Expanding the yeast protein arginine methylome.
Plank M., Fischer R., Geoghegan V., Charles PD., Konietzny R., Acuto O., Pears C., Schofield CJ., Kessler BM.
Protein arginine methylation is a PTM involved in various cellular processes in eukaryotes. Recent discoveries led to a vast expansion of known sites in higher organisms, indicating that this modification is more widely spread across the proteome than previously assumed. An increased knowledge of sites in lower eukaryotes may facilitate the elucidation of its functions.
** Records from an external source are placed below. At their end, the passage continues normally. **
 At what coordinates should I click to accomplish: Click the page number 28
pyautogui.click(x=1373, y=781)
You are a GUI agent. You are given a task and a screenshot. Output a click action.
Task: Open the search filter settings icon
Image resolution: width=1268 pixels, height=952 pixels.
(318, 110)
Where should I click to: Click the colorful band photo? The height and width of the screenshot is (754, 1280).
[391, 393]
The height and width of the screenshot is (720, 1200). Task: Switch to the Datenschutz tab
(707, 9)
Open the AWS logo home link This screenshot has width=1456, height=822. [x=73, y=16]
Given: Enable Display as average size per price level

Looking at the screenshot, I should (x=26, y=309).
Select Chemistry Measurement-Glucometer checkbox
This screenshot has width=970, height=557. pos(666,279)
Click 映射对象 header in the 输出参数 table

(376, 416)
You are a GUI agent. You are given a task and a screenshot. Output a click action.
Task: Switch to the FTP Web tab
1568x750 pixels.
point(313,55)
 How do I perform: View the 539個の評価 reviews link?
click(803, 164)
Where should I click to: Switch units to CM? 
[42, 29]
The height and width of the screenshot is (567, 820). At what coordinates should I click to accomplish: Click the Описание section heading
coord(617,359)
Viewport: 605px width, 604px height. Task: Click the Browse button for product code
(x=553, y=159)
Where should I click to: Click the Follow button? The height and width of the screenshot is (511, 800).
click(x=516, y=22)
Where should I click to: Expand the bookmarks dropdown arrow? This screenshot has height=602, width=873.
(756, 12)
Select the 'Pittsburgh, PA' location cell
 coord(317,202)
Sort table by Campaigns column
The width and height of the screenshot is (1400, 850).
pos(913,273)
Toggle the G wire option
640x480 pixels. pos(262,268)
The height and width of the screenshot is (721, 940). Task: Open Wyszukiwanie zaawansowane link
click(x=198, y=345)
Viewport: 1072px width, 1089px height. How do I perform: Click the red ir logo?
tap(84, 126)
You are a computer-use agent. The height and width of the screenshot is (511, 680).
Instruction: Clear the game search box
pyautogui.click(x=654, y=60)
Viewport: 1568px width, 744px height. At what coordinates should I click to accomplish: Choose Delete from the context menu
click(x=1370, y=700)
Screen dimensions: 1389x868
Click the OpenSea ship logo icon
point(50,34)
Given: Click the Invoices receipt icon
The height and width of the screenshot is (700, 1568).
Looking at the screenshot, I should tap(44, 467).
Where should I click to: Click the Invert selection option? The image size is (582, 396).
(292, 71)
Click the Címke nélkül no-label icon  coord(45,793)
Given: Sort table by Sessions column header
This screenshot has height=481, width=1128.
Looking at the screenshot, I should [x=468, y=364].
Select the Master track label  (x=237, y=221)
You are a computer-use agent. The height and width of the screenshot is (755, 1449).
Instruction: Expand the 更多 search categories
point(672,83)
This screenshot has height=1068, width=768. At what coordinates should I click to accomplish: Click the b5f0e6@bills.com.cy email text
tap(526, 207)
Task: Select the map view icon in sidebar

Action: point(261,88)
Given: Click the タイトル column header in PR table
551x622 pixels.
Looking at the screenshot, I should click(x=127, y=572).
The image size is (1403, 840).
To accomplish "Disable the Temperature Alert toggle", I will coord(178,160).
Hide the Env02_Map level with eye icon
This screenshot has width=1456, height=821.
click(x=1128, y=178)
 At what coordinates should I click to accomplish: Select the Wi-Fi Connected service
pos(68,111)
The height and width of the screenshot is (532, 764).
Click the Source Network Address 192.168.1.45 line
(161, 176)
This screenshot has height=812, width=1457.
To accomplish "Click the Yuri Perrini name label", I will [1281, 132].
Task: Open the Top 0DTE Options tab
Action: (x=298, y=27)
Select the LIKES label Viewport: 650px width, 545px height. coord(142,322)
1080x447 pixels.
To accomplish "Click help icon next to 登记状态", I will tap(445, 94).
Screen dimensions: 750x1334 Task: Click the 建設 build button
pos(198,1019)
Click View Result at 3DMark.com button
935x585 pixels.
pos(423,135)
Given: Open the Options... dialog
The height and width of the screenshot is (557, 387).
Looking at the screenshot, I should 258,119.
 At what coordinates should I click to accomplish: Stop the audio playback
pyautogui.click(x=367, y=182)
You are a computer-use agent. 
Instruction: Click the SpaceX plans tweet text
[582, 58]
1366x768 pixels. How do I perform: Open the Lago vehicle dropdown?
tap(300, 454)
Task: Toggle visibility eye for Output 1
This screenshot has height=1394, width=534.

In this study, we present the discovery of arginine mono-methylation sites in Saccharomyces cerevisiae by a combination of immunoaffinity enrichment and MS/MS. As detection of methylation is prone to yield false positives, we demonstrate the need for stringent measures to avoid elevated false discovery rates. To this end, we employed MethylSILAC in combination with a multistep data analysis strategy. We report 41 unambiguous methylation sites on 13 proteins. Our results indicate that, while substantially less abundant, arginine methylation follows similar patterns as in higher eukaryotes in terms of sequence context and functions of methylated proteins. The majority of sites occur on RNA-binding proteins participating in processes from transcription and splicing to translation and RNA degradation. Additionally, our data suggest a bias for localization of arginine methylation in unstructured regions of proteins, which frequently involves Arg-Gly-Gly motifs or Asn-rich contexts.